All This Music in the Body

Police, polite, a good clean
out-of-sight, which they’ll call

suicide. Ten cuffs in a car, ten pair
of eyes, ten national

sighs. Every empire, a pretty
narrow waist

in someone’s speech. Everything old is New
World again, oh just

checking your Be Humble, your Been
to the Mountaintop. All

the Lilies in the Fields. So much
formaldi-hiding beneath

gray-matter skirts: selling,
selling every drive-by

eyeball. & Here I am, alone
in my sell/

by date, flimsy repackaging
of be white. I wander, lonely as a loud

noise, eyed by the crowd, quieted
by a word’s worth of Not all Williams!

Let the officers aim, this time, to miss
the point. Let a new beat, like blind feet

kick open the hard sacs, seeds
germinate, trafficking their wild

sylla-bells… A new you-
niform, felt freedom, fibered

from tenderness. Unbuild. Let these things
we do peel away—thought

to impulse, blood
and nerves—Like a shock of birds, every-



Blue Wall

             For Tyrone West, Freddie Gray, and Korryn Gaines

What you can take off
your body, but you can’t take
off: your body. Your Dress
blue, as a birth cord, placenta-
gorged, as if you’d just slid into
this world. Some robes, uniforms:
what you wear, you are. A conjuring,
their honored hours, noiseless
as a mistrial, a taillight, as a broken
spine. Hand around my daughter’s palm
I see them emerge, elbows out,
hips blanketed by guns. Look up,
the branches spread through families:
uncles, a cousin. Look left, in their smiles,
the sun; look right, the star
that now follows them.

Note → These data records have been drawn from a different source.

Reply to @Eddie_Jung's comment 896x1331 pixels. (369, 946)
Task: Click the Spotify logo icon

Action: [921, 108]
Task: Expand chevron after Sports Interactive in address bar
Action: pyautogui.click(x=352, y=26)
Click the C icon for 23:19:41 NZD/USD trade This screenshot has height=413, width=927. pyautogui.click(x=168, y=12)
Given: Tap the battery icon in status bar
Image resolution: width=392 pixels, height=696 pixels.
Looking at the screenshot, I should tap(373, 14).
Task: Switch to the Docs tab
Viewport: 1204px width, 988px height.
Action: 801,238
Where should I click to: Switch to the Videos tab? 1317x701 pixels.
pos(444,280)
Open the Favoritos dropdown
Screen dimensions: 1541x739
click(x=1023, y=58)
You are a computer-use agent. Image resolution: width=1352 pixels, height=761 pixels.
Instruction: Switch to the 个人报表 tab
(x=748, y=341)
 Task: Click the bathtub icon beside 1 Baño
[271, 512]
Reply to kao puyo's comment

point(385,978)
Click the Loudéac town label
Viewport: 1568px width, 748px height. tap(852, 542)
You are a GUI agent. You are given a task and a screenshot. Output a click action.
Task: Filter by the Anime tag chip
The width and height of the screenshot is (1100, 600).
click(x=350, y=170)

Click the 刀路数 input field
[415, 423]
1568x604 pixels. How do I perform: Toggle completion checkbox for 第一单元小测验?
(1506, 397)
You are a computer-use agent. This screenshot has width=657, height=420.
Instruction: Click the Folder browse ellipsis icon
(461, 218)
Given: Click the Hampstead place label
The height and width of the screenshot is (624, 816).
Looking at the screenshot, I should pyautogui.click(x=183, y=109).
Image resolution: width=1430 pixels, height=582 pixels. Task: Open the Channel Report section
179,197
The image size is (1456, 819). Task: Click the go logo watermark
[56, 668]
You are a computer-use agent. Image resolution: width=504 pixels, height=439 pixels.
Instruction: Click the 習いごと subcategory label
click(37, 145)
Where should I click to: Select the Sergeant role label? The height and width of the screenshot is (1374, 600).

Walking the beat
like beads on a string; some peek
out, but won’t peak above
the in-crowd clouds. Any pledge, vow,
a spell, a body ridden now
by One of us. Absolved, able to walk
between raindrops, checkstops. So late,
too late, What–the civilian birds sing–
happened here? And from every
oath-born body, in reply, sure
as the sky: blue



“Incremental Change”

Plants are music. Music is music, too. A bridge is music, and not only because it sways. A bridge has teeth. I like that though—don’t be too gentle with me. The German word for “always,” more like, “eternally.” Got two in my pocket, give away three. A cult, a conundrum, a cul de sac; into faith, and out again. Where everyone says they want to move to, but don’t, because sooner or later, you’ll lose your shirt. As if politics were not laundry. Flour, soda, eggs—what rises. The other end, the part that gets forgotten, soft and pink as an eraser. I walk into a room, I walk out of a room; the mirror catches me. The mirror tells, but who is listening? A strike, a march, a protest. Like a message, with a bouquet

left by the door.


Photograph of Ailish Hopper courtesy of Ailish Hopper.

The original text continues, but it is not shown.